» What is needed:
Instruction for the data below: set down exactly the lines from the line with "1518x784 pixels." to the line with "You are a computer-use agent. Image", inclusive, and no others.

» Task input:
---+---

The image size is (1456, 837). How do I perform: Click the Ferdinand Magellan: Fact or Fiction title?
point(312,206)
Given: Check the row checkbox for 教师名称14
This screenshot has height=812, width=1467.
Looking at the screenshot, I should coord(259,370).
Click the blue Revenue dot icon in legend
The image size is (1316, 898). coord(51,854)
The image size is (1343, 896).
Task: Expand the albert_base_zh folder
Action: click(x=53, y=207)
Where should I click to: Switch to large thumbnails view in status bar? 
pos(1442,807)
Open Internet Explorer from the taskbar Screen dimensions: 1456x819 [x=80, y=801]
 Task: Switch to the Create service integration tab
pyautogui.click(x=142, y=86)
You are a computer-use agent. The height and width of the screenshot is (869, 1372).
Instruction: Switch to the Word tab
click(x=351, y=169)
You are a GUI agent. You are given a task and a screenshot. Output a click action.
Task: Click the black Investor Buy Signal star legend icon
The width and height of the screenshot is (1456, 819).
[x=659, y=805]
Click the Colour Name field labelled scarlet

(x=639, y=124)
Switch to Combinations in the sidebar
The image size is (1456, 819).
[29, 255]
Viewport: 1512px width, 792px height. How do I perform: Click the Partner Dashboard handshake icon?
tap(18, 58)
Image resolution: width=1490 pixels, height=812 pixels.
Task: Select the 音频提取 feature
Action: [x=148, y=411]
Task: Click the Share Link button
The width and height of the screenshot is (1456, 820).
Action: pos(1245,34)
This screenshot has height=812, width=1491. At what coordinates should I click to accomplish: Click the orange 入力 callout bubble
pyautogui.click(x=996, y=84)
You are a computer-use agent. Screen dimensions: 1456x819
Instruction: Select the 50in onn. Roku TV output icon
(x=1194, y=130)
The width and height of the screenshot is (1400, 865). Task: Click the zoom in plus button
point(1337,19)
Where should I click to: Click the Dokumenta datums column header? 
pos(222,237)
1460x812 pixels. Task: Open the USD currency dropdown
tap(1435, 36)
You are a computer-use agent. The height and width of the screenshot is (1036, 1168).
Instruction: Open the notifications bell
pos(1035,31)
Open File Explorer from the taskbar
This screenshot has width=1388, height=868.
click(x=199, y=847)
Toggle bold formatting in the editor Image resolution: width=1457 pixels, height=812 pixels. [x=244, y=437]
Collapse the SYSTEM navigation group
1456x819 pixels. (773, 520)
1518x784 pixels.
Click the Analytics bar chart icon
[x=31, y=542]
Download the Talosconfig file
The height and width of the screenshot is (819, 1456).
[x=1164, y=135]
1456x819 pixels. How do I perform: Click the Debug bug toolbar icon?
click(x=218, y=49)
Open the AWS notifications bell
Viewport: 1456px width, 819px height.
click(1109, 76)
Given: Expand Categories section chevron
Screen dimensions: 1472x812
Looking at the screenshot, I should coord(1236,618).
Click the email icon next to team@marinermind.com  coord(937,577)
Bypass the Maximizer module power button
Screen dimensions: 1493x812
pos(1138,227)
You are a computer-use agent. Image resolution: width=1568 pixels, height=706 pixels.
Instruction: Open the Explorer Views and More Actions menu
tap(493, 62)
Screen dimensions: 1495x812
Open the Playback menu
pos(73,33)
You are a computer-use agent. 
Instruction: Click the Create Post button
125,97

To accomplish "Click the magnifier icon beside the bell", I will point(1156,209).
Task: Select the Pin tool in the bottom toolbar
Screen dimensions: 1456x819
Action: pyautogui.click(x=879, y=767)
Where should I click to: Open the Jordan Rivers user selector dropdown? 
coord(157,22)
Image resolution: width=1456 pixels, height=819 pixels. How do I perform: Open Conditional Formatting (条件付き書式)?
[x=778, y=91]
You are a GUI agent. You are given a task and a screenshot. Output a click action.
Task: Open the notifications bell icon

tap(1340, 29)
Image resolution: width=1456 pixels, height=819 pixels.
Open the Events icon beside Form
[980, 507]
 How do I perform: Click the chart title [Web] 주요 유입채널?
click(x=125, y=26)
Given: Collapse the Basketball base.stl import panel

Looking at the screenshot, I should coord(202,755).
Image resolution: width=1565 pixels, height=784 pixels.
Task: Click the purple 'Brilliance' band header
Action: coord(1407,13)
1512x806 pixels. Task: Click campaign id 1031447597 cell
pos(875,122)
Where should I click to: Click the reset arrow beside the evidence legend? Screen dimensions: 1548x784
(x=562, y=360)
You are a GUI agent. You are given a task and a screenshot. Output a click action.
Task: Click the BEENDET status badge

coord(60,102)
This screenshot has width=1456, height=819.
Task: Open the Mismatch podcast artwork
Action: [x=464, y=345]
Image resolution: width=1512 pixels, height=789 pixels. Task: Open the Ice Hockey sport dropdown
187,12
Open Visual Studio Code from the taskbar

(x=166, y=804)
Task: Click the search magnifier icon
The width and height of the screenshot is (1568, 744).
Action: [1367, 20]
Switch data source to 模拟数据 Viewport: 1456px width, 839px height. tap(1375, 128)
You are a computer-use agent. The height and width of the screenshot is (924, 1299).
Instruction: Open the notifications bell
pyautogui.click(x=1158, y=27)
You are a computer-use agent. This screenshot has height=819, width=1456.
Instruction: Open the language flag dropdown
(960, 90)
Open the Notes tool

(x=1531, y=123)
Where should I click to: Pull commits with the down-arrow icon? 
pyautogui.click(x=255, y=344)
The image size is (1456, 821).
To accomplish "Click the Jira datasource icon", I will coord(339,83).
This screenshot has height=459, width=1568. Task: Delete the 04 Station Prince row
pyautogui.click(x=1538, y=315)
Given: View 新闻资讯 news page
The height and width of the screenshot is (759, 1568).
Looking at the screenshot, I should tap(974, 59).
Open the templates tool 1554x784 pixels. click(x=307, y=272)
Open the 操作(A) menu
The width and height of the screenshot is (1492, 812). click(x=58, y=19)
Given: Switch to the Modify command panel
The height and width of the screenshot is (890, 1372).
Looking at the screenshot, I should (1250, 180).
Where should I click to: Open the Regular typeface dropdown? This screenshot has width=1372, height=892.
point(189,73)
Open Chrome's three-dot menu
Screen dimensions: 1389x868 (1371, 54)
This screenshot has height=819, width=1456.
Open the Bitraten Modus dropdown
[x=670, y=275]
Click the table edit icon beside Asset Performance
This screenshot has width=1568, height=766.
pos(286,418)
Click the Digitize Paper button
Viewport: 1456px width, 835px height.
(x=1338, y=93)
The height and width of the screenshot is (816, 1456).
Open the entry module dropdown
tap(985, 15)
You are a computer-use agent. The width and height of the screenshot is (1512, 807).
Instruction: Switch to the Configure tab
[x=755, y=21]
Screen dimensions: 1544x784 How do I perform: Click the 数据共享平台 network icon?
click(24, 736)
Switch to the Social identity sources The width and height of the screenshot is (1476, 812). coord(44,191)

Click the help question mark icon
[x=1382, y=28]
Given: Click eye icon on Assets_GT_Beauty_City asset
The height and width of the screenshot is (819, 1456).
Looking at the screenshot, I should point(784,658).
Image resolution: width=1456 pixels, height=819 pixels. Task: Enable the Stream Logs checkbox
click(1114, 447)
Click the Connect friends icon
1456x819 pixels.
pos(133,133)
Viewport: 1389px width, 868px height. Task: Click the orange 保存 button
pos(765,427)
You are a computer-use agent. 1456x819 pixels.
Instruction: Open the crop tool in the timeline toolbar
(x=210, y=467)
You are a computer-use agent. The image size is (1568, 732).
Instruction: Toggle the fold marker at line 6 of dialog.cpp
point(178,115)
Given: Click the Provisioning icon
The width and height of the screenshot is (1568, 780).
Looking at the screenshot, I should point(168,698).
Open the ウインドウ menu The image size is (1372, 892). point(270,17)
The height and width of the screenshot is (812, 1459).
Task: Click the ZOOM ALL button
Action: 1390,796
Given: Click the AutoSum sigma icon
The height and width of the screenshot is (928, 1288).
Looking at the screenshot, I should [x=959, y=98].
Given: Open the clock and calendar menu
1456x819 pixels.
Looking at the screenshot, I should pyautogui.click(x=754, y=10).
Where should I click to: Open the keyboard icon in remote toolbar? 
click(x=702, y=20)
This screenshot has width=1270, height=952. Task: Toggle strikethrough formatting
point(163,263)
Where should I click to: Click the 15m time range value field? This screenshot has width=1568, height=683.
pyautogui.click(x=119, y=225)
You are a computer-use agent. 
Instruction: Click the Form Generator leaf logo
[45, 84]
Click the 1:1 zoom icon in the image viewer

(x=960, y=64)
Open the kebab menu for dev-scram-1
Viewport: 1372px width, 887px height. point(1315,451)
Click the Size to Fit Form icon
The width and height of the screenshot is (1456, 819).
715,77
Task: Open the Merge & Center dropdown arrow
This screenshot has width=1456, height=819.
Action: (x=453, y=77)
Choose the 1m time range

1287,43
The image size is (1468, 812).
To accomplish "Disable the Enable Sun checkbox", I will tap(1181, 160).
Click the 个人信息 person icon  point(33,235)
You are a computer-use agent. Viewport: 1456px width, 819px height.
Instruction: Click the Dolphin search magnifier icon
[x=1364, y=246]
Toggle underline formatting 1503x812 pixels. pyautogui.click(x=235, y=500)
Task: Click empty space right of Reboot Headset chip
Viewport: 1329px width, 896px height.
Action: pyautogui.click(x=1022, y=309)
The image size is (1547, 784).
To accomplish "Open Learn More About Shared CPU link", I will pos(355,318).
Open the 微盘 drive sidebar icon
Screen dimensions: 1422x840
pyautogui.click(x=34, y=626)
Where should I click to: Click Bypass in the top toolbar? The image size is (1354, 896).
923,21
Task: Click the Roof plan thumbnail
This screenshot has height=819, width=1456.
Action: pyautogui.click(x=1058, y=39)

---+---

» Solved exercise:
1518x784 pixels.
Click the Analytics bar chart icon
[x=31, y=542]
Download the Talosconfig file
The height and width of the screenshot is (819, 1456).
[x=1164, y=135]
1456x819 pixels. How do I perform: Click the Debug bug toolbar icon?
click(x=218, y=49)
Open the AWS notifications bell
Viewport: 1456px width, 819px height.
click(1109, 76)
Given: Expand Categories section chevron
Screen dimensions: 1472x812
Looking at the screenshot, I should coord(1236,618).
Click the email icon next to team@marinermind.com  coord(937,577)
Bypass the Maximizer module power button
Screen dimensions: 1493x812
pos(1138,227)
You are a computer-use agent. Image resolution: width=1568 pixels, height=706 pixels.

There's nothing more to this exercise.